Al desnaturalizarse el relato secular de la dominación del hombre sobre la mujer, el maltratador necesita mantener esa subyugación con la instrumentalidad habitual en los entornos violentos, pero también con los micromachismos que seguro muchísimos practicamos sin advertirlo y que producen hábitos y hermenéutica. Se agrede y se coacciona a la mujer que no se domina, y se agrede y se sojuzga porque en la lógica patriarcal esa dominación se da por supuesta.
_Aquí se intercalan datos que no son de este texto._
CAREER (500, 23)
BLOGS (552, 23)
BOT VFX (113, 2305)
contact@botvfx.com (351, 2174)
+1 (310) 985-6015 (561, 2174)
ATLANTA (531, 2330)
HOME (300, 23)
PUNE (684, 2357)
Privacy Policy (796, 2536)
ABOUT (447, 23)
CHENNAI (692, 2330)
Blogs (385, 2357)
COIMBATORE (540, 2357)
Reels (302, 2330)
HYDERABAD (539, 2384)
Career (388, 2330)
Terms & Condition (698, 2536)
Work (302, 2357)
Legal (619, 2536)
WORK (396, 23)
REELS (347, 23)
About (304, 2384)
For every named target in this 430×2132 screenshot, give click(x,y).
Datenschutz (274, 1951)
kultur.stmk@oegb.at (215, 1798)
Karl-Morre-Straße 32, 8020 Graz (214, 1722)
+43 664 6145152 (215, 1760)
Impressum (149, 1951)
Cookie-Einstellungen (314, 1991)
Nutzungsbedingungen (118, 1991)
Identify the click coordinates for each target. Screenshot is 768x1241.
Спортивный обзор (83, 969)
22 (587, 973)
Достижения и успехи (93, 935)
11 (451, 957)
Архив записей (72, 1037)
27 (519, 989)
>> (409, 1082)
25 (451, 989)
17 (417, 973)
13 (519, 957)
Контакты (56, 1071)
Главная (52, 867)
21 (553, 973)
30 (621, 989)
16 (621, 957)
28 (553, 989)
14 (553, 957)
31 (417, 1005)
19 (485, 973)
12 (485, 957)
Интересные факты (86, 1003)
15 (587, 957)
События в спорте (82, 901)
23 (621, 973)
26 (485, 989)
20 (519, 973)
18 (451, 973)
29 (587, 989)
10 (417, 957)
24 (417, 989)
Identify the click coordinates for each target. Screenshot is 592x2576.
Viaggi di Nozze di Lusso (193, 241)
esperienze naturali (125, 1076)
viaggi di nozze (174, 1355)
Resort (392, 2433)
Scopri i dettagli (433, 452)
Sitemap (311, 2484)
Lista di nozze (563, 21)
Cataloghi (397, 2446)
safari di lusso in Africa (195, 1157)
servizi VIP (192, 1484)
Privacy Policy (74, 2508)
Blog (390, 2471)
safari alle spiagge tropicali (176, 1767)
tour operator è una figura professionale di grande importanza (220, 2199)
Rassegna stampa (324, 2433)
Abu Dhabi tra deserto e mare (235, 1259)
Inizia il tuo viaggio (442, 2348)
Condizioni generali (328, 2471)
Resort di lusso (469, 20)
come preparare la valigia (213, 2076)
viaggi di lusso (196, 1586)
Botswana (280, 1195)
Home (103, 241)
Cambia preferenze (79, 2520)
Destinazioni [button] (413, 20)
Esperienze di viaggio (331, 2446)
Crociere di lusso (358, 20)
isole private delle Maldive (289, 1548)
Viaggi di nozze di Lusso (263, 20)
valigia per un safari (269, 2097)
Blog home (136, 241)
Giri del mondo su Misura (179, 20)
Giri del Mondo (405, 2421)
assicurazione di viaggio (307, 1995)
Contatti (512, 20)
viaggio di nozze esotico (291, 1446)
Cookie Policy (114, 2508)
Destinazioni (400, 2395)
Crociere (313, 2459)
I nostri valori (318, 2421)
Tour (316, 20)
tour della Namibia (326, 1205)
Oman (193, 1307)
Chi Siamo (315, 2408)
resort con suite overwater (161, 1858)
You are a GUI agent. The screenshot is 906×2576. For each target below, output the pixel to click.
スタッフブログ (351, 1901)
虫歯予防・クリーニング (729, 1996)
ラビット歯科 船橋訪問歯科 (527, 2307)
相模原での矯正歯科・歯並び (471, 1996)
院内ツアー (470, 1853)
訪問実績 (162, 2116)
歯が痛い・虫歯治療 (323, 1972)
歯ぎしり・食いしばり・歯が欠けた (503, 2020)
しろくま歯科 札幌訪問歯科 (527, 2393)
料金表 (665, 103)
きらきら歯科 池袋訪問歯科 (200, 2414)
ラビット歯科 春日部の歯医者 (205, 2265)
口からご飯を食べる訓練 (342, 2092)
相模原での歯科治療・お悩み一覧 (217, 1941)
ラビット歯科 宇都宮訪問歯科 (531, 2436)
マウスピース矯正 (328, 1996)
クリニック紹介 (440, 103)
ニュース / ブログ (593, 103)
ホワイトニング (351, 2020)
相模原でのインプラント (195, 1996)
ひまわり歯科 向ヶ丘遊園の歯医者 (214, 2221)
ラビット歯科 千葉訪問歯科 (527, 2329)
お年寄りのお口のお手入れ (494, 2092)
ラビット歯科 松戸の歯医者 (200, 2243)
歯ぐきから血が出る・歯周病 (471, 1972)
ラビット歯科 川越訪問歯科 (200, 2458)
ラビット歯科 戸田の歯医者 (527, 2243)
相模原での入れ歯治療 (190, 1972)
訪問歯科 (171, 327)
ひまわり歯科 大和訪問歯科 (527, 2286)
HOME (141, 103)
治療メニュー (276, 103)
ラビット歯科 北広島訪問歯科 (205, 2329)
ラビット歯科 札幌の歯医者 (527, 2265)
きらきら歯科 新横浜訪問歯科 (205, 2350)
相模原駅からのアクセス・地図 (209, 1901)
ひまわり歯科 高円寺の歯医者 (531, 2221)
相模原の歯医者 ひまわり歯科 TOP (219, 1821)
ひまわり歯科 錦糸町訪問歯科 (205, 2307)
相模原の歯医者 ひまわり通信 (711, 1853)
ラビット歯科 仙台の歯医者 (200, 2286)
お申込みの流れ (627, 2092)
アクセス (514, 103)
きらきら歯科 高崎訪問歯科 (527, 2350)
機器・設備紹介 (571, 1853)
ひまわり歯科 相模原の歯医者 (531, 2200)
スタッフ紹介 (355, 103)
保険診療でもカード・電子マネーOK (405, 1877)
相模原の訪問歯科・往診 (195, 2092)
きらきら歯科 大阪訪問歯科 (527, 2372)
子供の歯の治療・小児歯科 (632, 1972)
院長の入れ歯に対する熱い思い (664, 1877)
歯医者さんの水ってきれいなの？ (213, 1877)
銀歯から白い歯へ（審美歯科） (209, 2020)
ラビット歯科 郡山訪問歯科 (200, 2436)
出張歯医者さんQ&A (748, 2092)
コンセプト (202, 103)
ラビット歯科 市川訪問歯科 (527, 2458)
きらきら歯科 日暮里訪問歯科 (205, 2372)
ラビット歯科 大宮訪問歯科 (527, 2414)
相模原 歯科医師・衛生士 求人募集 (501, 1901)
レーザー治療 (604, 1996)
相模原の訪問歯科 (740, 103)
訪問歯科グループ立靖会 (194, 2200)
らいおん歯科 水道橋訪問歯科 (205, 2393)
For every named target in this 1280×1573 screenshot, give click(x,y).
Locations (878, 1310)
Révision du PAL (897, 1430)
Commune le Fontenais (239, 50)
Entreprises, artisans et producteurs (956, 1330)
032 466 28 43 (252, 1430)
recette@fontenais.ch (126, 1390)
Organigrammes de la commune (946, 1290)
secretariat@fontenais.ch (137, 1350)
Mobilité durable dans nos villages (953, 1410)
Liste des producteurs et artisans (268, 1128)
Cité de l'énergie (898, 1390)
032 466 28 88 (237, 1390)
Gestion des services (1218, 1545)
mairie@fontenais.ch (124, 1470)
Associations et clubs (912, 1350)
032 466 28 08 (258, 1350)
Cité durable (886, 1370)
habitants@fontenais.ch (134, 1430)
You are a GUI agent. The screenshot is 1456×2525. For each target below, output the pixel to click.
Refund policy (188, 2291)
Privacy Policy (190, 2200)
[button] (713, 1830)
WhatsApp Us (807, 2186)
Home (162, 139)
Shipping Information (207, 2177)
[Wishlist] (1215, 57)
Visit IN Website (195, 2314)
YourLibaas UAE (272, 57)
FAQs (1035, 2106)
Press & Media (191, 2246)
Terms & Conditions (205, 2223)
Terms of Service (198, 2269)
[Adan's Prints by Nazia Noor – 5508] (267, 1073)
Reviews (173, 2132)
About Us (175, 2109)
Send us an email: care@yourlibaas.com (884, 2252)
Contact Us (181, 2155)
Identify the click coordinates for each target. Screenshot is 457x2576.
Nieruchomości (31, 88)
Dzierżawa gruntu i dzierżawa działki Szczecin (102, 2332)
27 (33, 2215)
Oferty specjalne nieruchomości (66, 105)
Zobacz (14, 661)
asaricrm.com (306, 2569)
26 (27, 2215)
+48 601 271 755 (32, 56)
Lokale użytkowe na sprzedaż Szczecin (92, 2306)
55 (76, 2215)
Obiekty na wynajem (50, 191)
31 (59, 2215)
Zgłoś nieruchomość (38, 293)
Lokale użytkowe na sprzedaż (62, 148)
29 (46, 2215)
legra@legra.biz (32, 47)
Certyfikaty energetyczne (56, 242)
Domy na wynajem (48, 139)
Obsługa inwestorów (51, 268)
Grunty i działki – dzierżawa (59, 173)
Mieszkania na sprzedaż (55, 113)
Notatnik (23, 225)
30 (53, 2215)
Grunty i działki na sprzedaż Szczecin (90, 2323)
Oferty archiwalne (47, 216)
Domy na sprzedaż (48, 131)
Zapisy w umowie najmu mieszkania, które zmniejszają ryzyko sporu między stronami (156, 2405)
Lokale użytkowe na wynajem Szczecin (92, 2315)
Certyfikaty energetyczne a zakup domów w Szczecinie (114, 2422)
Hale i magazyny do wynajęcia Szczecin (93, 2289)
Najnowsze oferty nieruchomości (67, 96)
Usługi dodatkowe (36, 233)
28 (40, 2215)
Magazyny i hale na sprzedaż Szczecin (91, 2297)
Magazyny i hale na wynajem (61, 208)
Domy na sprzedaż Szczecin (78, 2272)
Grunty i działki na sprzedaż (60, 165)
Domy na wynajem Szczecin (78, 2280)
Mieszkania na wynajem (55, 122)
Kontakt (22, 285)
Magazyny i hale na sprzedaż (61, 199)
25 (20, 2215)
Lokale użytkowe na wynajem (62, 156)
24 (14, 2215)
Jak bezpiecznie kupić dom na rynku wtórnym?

Precisamente mostrar insubordinación al no ejercer un papel congruente con las tesis del patriarcado se considera un acto subversivo porque cuestiona la propia dominación, la consustancial idea de superioridad y sobre todo la de no convertirse en propiedad de nadie. Malentender el amor con herramientas conceptuales herrumbrosas y con narraciones de poder y sumisión subrepticios es un nutriente muy fértil para la violencia. Ayer asistí a una obra de teatro que trataba este tema y, fuera de la estructura caracterial del patriarcado, los testimonios de los personajes masculinos que ejercían violencia sobre sus parejas femeninas eran tan burdos y caricaturescos que era imposible no sentir vergüenza ajena. Uno de los mayores actos de amor en el binomio sentimental es respetar la decisión de nuestra pareja sobre todo cuando esa decisión malogra nuestros intereses de pareja. Se trata de respetar la voluntad del otro, aquello por lo que los seres humanos nos hemos dado el valor común de la dignidad. Somos dignos porque podemos elegir, y podemos elegir porque tenemos voluntad. Cualquier acto que la contravenga sin la participación del diálogo y la deliberación es cualquier cosa menos amor. Aprenderlo es aprender a amar.